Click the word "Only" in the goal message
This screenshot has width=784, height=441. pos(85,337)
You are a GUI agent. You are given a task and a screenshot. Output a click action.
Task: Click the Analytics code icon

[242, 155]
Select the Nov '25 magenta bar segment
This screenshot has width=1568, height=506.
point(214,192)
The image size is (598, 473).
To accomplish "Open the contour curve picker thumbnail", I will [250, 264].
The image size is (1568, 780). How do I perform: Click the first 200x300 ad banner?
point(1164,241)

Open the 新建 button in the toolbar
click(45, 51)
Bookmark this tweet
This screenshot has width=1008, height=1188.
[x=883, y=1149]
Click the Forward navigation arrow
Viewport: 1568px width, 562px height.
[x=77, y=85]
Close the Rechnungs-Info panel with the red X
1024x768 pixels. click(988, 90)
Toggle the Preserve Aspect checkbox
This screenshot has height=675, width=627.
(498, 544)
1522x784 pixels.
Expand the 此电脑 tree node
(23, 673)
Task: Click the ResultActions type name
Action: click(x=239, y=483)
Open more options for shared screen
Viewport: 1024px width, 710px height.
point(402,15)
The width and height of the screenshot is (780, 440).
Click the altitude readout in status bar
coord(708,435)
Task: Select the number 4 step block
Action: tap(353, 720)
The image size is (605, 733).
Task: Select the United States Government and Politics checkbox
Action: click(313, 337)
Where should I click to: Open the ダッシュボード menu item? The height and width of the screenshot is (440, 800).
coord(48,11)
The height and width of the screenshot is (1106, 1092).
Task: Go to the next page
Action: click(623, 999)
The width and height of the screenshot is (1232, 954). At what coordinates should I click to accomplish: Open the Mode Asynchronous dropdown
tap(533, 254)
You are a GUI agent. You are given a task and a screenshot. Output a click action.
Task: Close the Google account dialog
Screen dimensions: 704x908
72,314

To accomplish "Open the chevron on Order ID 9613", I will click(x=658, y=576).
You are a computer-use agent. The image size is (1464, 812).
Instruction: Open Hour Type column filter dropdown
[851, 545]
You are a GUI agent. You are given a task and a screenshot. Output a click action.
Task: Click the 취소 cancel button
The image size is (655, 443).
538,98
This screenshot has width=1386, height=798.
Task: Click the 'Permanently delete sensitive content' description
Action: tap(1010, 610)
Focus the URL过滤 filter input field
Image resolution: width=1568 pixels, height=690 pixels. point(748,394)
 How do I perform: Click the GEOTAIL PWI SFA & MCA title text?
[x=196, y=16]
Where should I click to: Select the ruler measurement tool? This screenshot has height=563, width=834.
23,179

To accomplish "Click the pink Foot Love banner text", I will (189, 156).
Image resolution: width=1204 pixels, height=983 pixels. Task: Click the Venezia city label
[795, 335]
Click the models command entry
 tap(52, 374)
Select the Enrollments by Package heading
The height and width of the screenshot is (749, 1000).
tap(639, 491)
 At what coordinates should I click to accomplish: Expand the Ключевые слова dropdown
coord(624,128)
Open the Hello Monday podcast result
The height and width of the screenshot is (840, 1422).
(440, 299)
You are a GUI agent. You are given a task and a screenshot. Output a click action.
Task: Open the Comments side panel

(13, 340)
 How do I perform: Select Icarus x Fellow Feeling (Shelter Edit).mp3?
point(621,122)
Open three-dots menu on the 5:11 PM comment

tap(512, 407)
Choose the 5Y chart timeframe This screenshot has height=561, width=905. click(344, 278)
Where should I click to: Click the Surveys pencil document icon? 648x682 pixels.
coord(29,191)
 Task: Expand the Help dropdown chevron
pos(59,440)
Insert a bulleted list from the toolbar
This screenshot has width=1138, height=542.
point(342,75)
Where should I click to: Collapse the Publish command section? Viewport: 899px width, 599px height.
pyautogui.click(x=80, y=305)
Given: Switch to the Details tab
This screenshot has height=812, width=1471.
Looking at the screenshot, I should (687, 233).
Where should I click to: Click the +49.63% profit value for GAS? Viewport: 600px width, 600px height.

**Exercise:** Print out the data exactly once more.

**Task result:**
Click the word "Only" in the goal message
This screenshot has width=784, height=441. pos(85,337)
You are a GUI agent. You are given a task and a screenshot. Output a click action.
Task: Click the Analytics code icon

[242, 155]
Select the Nov '25 magenta bar segment
This screenshot has width=1568, height=506.
point(214,192)
The image size is (598, 473).
To accomplish "Open the contour curve picker thumbnail", I will [250, 264].
The image size is (1568, 780). How do I perform: Click the first 200x300 ad banner?
point(1164,241)

Open the 新建 button in the toolbar
click(45, 51)
Bookmark this tweet
This screenshot has width=1008, height=1188.
[x=883, y=1149]
Click the Forward navigation arrow
Viewport: 1568px width, 562px height.
[x=77, y=85]
Close the Rechnungs-Info panel with the red X
1024x768 pixels. click(988, 90)
Toggle the Preserve Aspect checkbox
This screenshot has height=675, width=627.
(498, 544)
1522x784 pixels.
Expand the 此电脑 tree node
(23, 673)
Task: Click the ResultActions type name
Action: click(x=239, y=483)
Open more options for shared screen
Viewport: 1024px width, 710px height.
point(402,15)
The width and height of the screenshot is (780, 440).
Click the altitude readout in status bar
coord(708,435)
Task: Select the number 4 step block
Action: tap(353, 720)
The image size is (605, 733).
Task: Select the United States Government and Politics checkbox
Action: click(313, 337)
Where should I click to: Open the ダッシュボード menu item? The height and width of the screenshot is (440, 800).
coord(48,11)
The height and width of the screenshot is (1106, 1092).
Task: Go to the next page
Action: click(623, 999)
The width and height of the screenshot is (1232, 954). At what coordinates should I click to accomplish: Open the Mode Asynchronous dropdown
tap(533, 254)
You are a GUI agent. You are given a task and a screenshot. Output a click action.
Task: Close the Google account dialog
Screen dimensions: 704x908
72,314

To accomplish "Open the chevron on Order ID 9613", I will click(x=658, y=576).
You are a computer-use agent. The image size is (1464, 812).
Instruction: Open Hour Type column filter dropdown
[851, 545]
You are a GUI agent. You are given a task and a screenshot. Output a click action.
Task: Click the 취소 cancel button
The image size is (655, 443).
538,98
This screenshot has width=1386, height=798.
Task: Click the 'Permanently delete sensitive content' description
Action: tap(1010, 610)
Focus the URL过滤 filter input field
Image resolution: width=1568 pixels, height=690 pixels. point(748,394)
 How do I perform: Click the GEOTAIL PWI SFA & MCA title text?
[x=196, y=16]
Where should I click to: Select the ruler measurement tool? This screenshot has height=563, width=834.
23,179

To accomplish "Click the pink Foot Love banner text", I will (189, 156).
Image resolution: width=1204 pixels, height=983 pixels. Task: Click the Venezia city label
[795, 335]
Click the models command entry
 tap(52, 374)
Select the Enrollments by Package heading
The height and width of the screenshot is (749, 1000).
tap(639, 491)
 At what coordinates should I click to accomplish: Expand the Ключевые слова dropdown
coord(624,128)
Open the Hello Monday podcast result
The height and width of the screenshot is (840, 1422).
(440, 299)
You are a GUI agent. You are given a task and a screenshot. Output a click action.
Task: Open the Comments side panel

(13, 340)
 How do I perform: Select Icarus x Fellow Feeling (Shelter Edit).mp3?
point(621,122)
Open three-dots menu on the 5:11 PM comment

tap(512, 407)
Choose the 5Y chart timeframe This screenshot has height=561, width=905. click(344, 278)
Where should I click to: Click the Surveys pencil document icon? 648x682 pixels.
coord(29,191)
 Task: Expand the Help dropdown chevron
pos(59,440)
Insert a bulleted list from the toolbar
This screenshot has width=1138, height=542.
point(342,75)
Where should I click to: Collapse the Publish command section? Viewport: 899px width, 599px height.
pyautogui.click(x=80, y=305)
Given: Switch to the Details tab
This screenshot has height=812, width=1471.
Looking at the screenshot, I should (687, 233).
Where should I click to: Click the +49.63% profit value for GAS? Viewport: 600px width, 600px height.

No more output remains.